Completeness and significance can be combined to describe what we know (and what we do not know) about the item:

Item complete Item incomplete

Value positive

Normal data

We know that item has some values, but it may also have other values that we do not know.

Value negative

Value was removed by the delta. We know all the remaining values (if any).

Value was removed, but we have no information about other values.

Value unknown

We know that the item has a value, but we do not know the value (the value is "unknowable"). E.g. hashed password ("unknowable" value), value that is not returned (expensive value), expression (dynamic value)

We know that the item has (unknown) value, but it may also have other values.

No value or null value

We are sure that item has no value. E.g. "no criminal records"

We do not know anything about the item.

Examples

Use case: jpegPhoto was not fetched from repository and we do not know whether it has a value or not.

XML, full namespaces
    ...
    <jpegPhoto xsi:nil="true">
        <axiom:completeness>incomplete</axiom:completeness>
    </jpegPhoto>
    ...
XML, minimal namespaces
    ...
    <jpegPhoto nil="true">
        <_completeness>incomplete</_completeness>
    </jpegPhoto>
    ...

There is an issue that the completeness is a property of jpegPhoto item, not a particular value. But we cannot express data about an item if there is no value present. Hence the nil. The nil indicates that this value is not really a value.

JSON
  ...
  "jpegPhoto" : {
    "@value" : null,
    "@completeness" : "incomplete"
  }

The @value=null may be optional, as this is a hash and no value is specified this should be obvious.

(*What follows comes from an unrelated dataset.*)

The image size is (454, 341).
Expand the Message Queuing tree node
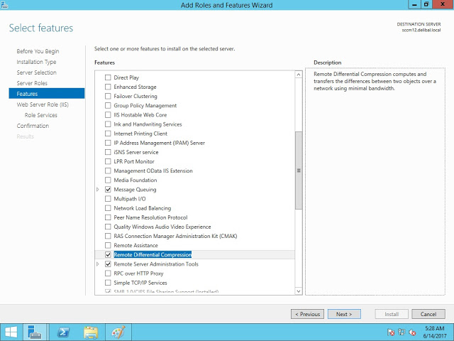click(x=99, y=190)
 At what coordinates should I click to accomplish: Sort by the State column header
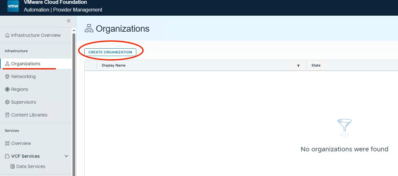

Use case: password is present, but we cannot or do not want to disclose the value. However, we want to indicate that there is a password.

XML, full namespaces
    ...
    <password xsi:nil="true">
        <axiom:significance>unknown</axiom:significance>
    </password>
    ...
XML, minimal namespaces
    ...
    <password nil="true">
        <_significance>unknown</_significance>
    </password>
    ...
JSON
  ...
  "password" : {
    "@significance" : "unknown"
  }

Metadata Of Incomplete And Negative Values

Value significance is used to denote a negative value, metadata are attached as usual.

Metadata serialized with data:

XML, full namespace
    ...
    <description>
        <axiom:value>This was all wrong, it is gone now</axiom:value>
        <axiom:significance>negative</axiom:significance>
        <axiom:metadata>
            <midpoint:transformation>
                <midpoint:mapping>...</midpoint:mapping>
            </midpoint:storage>
        </axiom:metadata>
    </description>
    ...
XML, minimal namespace
    ...
    <description>
        <_value>This was all wrong, it is gone now</_value>
        <_significance>negative</_significance>
        <_metadata>
            <midpoint:transformation>
                <mapping>...</mapping>
            </midpoint:storage>
        </_metadata>
    </description>
    ...
JSON
  ...
  "description" : {
    "@value" : "This was all wrong, it is gone now",
    "@significance" : "negative",
    "@metadata" : {
        "http://.../midpoint#transformation" : {
          "mapping" : ....,
      }
    }
  }